**Exercise directions**
The reply should hold every entry exactly as written and none of the pictures.

─── Record set ───

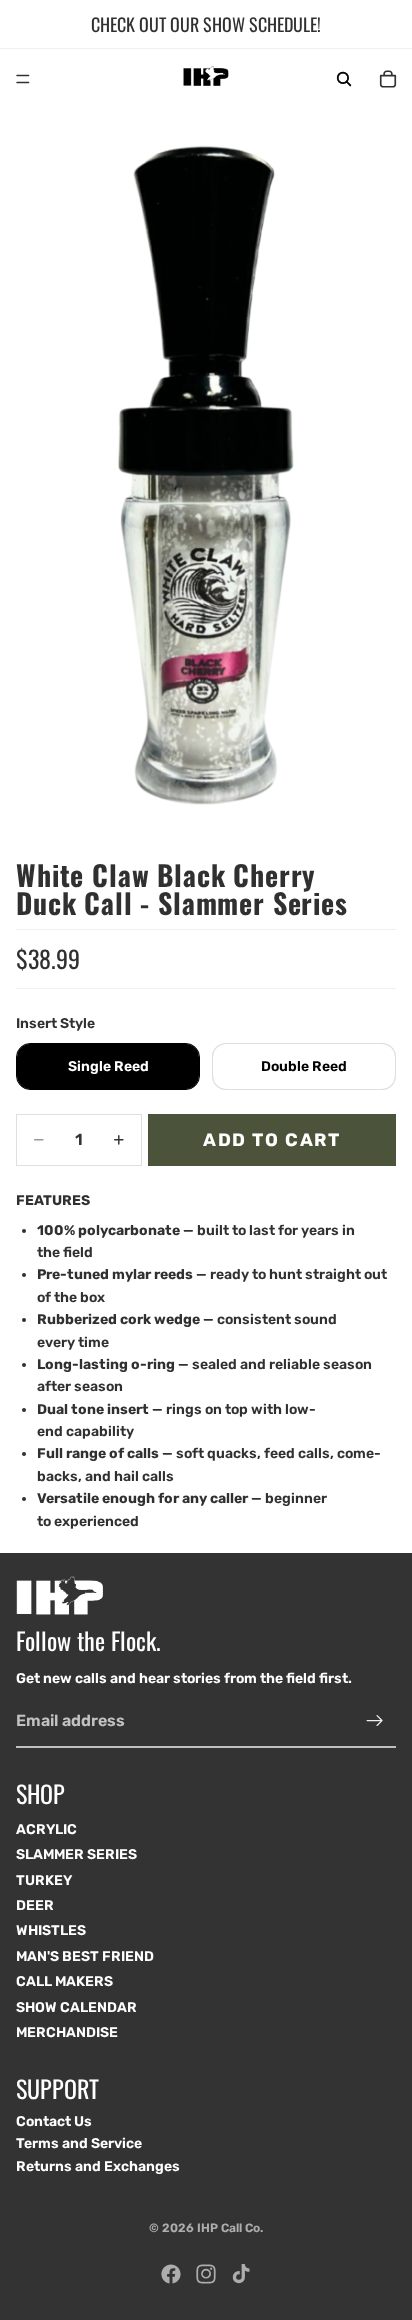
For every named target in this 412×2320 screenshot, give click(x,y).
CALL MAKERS (64, 1982)
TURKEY (44, 1880)
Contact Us (54, 2121)
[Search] (344, 79)
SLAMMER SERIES (76, 1855)
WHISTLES (51, 1931)
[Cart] (388, 79)
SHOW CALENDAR (76, 2007)
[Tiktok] (241, 2274)
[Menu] (23, 79)
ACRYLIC (46, 1829)
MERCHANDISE (67, 2032)
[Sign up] (375, 1721)
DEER (35, 1905)
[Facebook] (171, 2274)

───

**Finished exercise**
For every named target in this 412×2320 screenshot, give click(x,y).
CALL MAKERS (64, 1982)
TURKEY (44, 1880)
Contact Us (54, 2121)
[Search] (344, 79)
SLAMMER SERIES (76, 1855)
WHISTLES (51, 1931)
[Cart] (388, 79)
SHOW CALENDAR (76, 2007)
[Tiktok] (241, 2274)
[Menu] (23, 79)
ACRYLIC (46, 1829)
MERCHANDISE (67, 2032)
[Sign up] (375, 1721)
DEER (35, 1905)
[Facebook] (171, 2274)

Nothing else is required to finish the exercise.